For now, you should be putting basically all of your extra money towards your debts. Once you're at a point where the rates on all of your debts is less than 3.5% (the historical rate of inflation) you can work on building up your savings. Right now, you just need enough savings for emergencies since no savings account is going to pay you a higher rate of interest than you're paying on your debt. So, if you lost your source of income, how much money would you need to get by until you could either safely and smartly borrow money or get a new source of income. For me, that was only three-months expenses and I included my checking account in that balance but you'll need to figure out what you're comfortable with given that my risk tolerance is a little higher than most.
posted by VTX at 10:21 AM on October 23, 2015 [1 favorite]




Clearly focusing on the student loan, which has a higher principal and a higher interest rate, is going to save you the most money in the long run.

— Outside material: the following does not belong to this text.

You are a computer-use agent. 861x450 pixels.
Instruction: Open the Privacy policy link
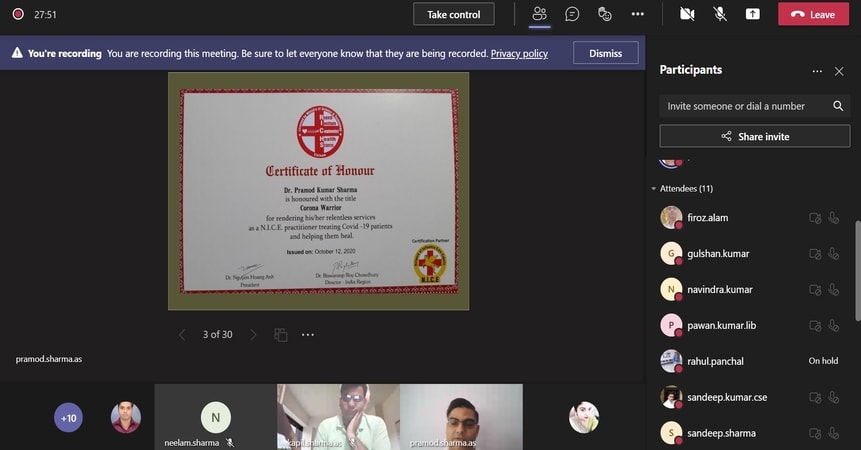pos(519,54)
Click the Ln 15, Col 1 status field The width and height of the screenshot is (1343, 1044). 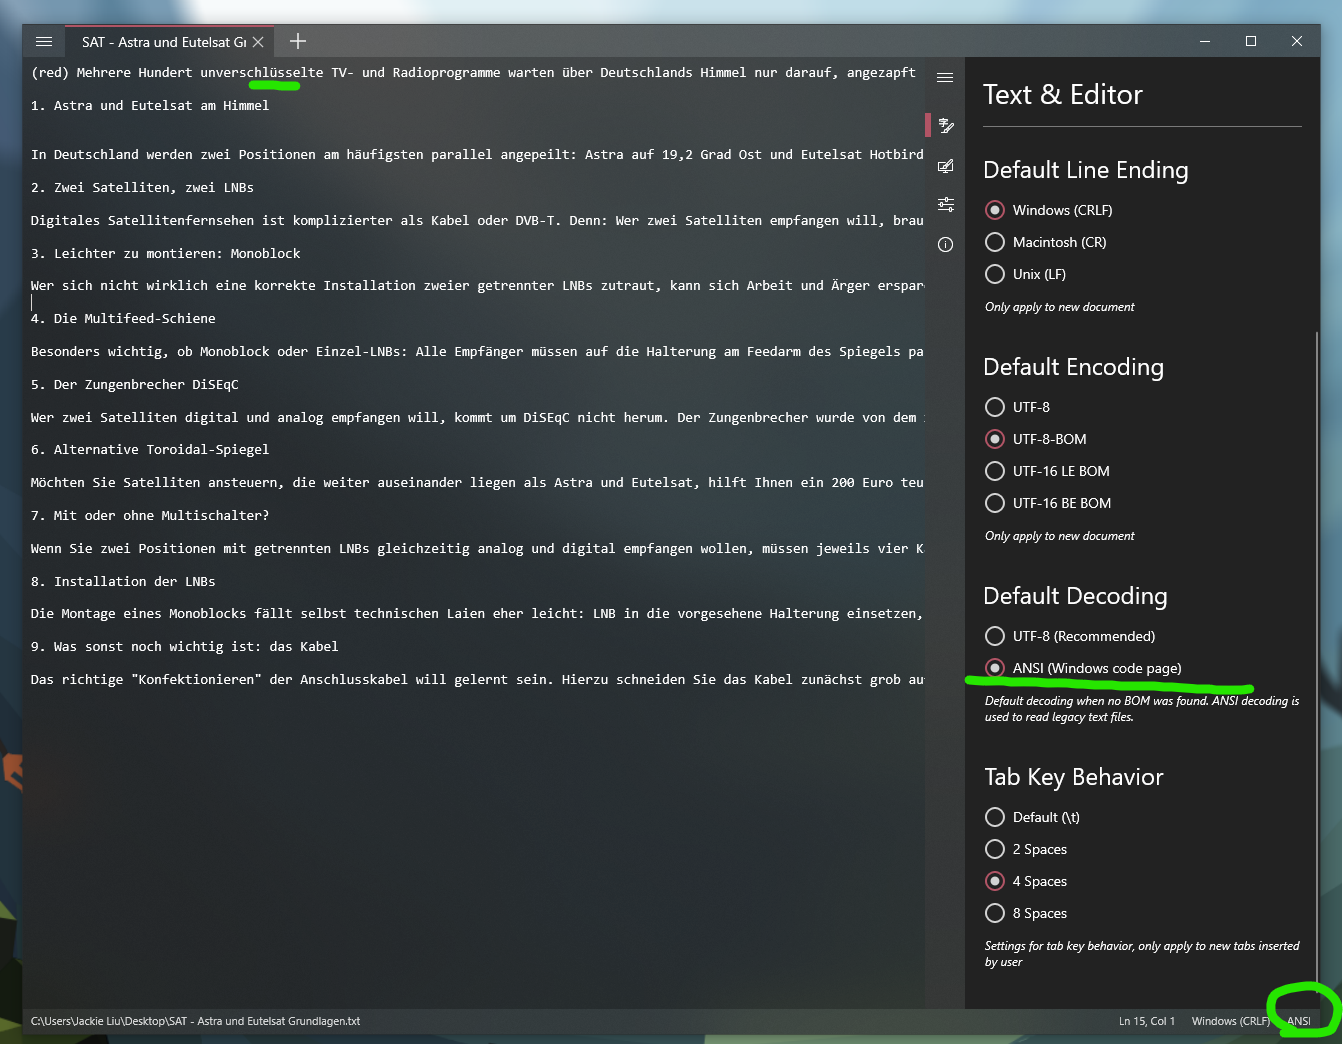tap(1146, 1021)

If you go for a longer car loan you'll end up paying more in total, but you'll save more than that in student loan interest you won't have to pay.

I think the other thing to think about, though, is what happens if for some reason you can't keep the car for the full length of its loan--if it's totaled or you need to sell it for some reason. Cars start to depreciate pretty much the instant you take possession of them, so that you will almost certainly be upside down on the loan (i.e., owe more than you can sell it for) for some portion of the time that you have it. IF you have to get rid of the car but you owe more than you can get for it from insurance or from selling it, you'll need to make up the difference in the loan somehow. Taking a longer-term loan will extend this upside down period because you'll be paying off the principal more slowly. You can hedge against this by having enough savings to make up the difference or by having insurance that will cover a replacement car if yours is totaled, but you'll pay extra for that in opportunity costs (not using the money in savings to cover debt) or in higher insurance costs. Or maybe you just gamble that there won't be a problem. But you should factor that possibility into your decision as well.
posted by The Elusive Architeuthis at 11:57 AM on October 23, 2015


Do you really need to spend so much money on the car? Neither my husband nor I had any debt and we still chose to spend a lot less money on a car -- around $6500 for a used Honda Fit which we paid immediately. With so much debt for student loans, it seems a bit nuts to me to spend so much on a car, even if you could "afford" it in terms of monthly payments.
posted by peacheater at 1:04 PM on October 23, 2015 [3 favorites]


If Karaage's link isn't working for you, try unbury.us instead.